SECURITIES AND EXCHANGE COMMISSION
Washington, D.C. 20549
Pursuant to Section 13 or 15(d)
of the Securities Exchange Act of 1934
Date of Report (Date of earliest event reported):
March 28, 2011
(Commission File Number)
American Honda Receivables LLC,
as successor to American Honda Receivables Corp.
(Exact name of registrant and depositor as specified in its charter)
Registrant’s telephone number, including area code: (310) 972-2511
Check the appropriate box below if the Form 8-K filing is intended to simultaneously satisfy the filing obligation of the registrant under any of the following provisions (see General Instruction A.2. below):
Item 1.01. Entry into a Material Definitive Agreement.
Agreement and Plan of Merger
Pursuant to an Agreement and Plan of Merger, dated March 28, 2011, between American Honda Receivables Corp., a California corporation (“AHRC”), and American Honda Receivables LLC, a Delaware limited liability company (“AHR”), AHRC was merged with and into AHR on March 28, 2011, with AHR being the surviving entity.
Pursuant to an Agreement of Assumption, dated March 28, 2011, between AHRC and AHR, AHR assumed performance of all of AHRC’s obligations under certain sale and servicing agreements among issuing entities, AHRC, as seller, and American Honda Finance Corporation (“AHFC”), as servicer and sponsor.

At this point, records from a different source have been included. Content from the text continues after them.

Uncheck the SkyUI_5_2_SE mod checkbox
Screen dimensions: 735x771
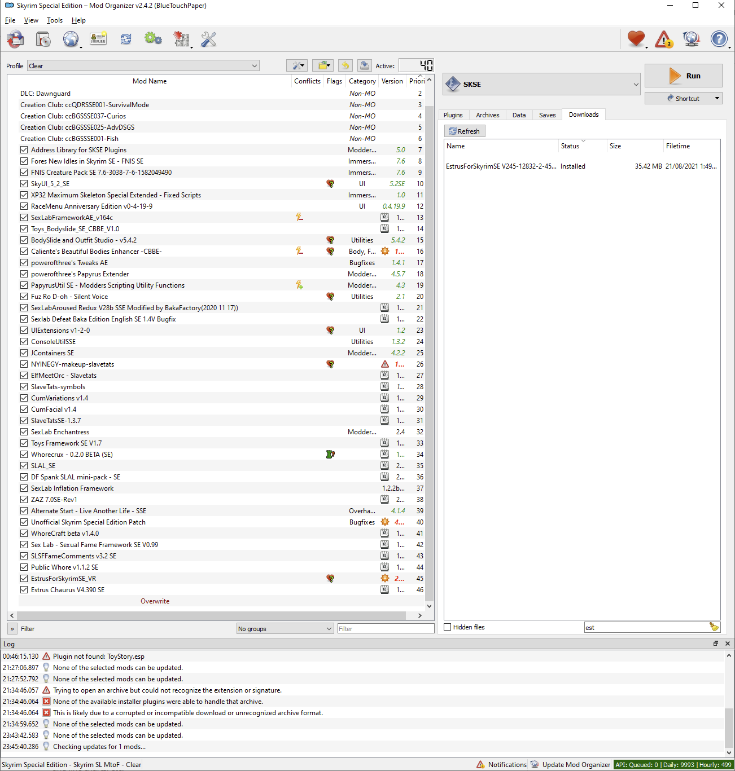point(24,184)
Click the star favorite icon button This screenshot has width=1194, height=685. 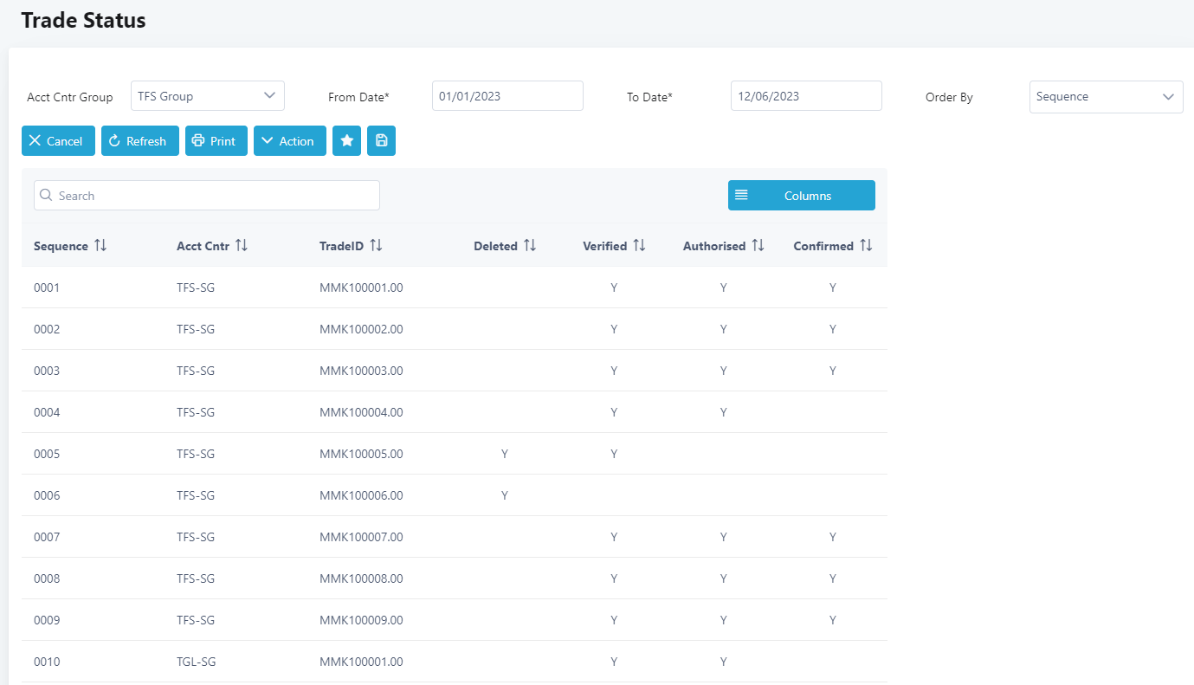pyautogui.click(x=346, y=141)
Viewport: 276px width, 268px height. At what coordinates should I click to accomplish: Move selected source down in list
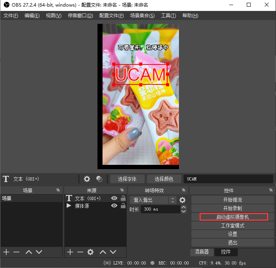point(113,252)
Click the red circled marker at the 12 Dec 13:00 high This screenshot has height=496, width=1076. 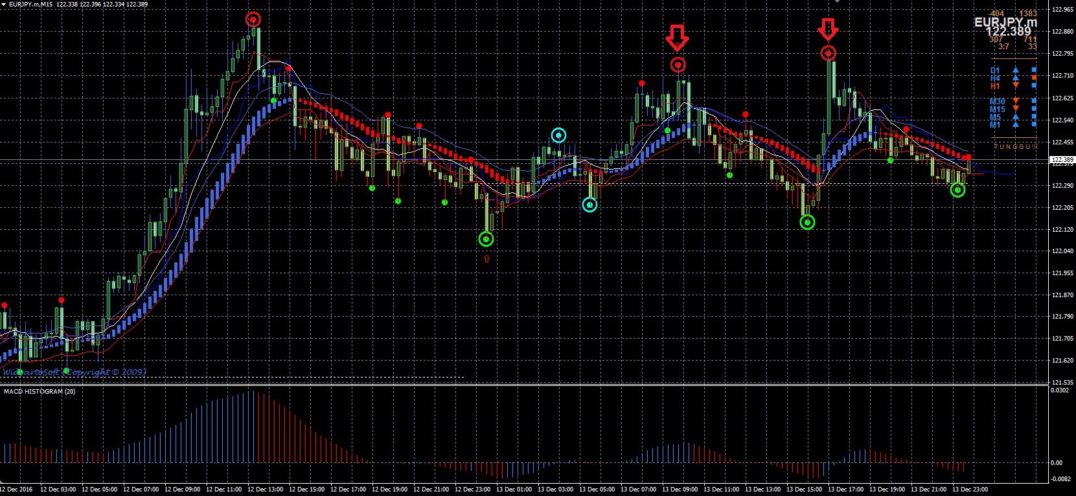click(x=253, y=19)
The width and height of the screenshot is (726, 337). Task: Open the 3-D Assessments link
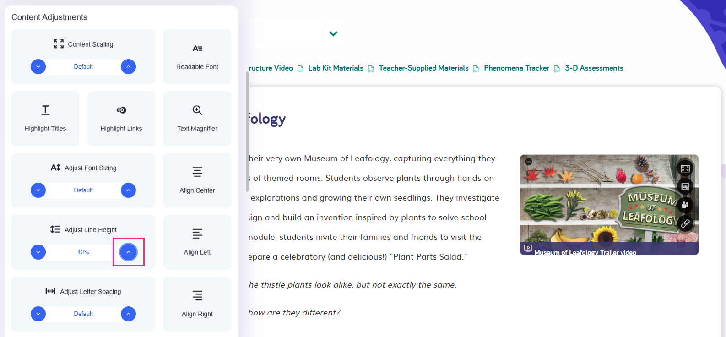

The description of the Agreement and Plan of Merger and Agreement of Assumption are qualified in its entirety by reference to the full text of the Agreement and Plan of Merger and Agreement of Assumption, which are filed as Exhibits 99.1 and 99.2 respectively.
Item 8.01. Other Events.
Effective March 28, 2011, AHR will be the successor to AHRC which is the named Depositor on a registration statement on Form S-3 (No. 333-150095) filed with the Securities and Exchange Commission (the “Commission”) on April 4, 2008, and declared effective on May 27, 2008, including all amendments thereto, and as the same may be amended from time to time relating to the registration of certain asset-backed notes issued from time to time by certain trusts sponsored by AHFC under the Securities Act of 1933, as amended. This Form 8-K is being filed by AHR as the initial report of AHR to the Commission and as notice that the AHR is the “successor issuer” to AHRC pursuant to Rule 15d-5 promulgated under the Securities Exchange Act of 1934, as amended.
Copies of the Certificate of Formation of AHR dated March 16, 2011, and Limited Liability Company Agreement of AHR by and among AHFC, as special member, and Raziur Rahman and Diana Urrego, as independent managers, are attached to this Form 8-K as Exhibits 3.1 and 3.2 respectively.
Item 9.01. Financial Statements and Exhibits.
Pursuant to the requirements of the Securities Exchange Act of 1934, the registrant has duly caused this report to be signed on its behalf by the undersigned hereunto duly authorized.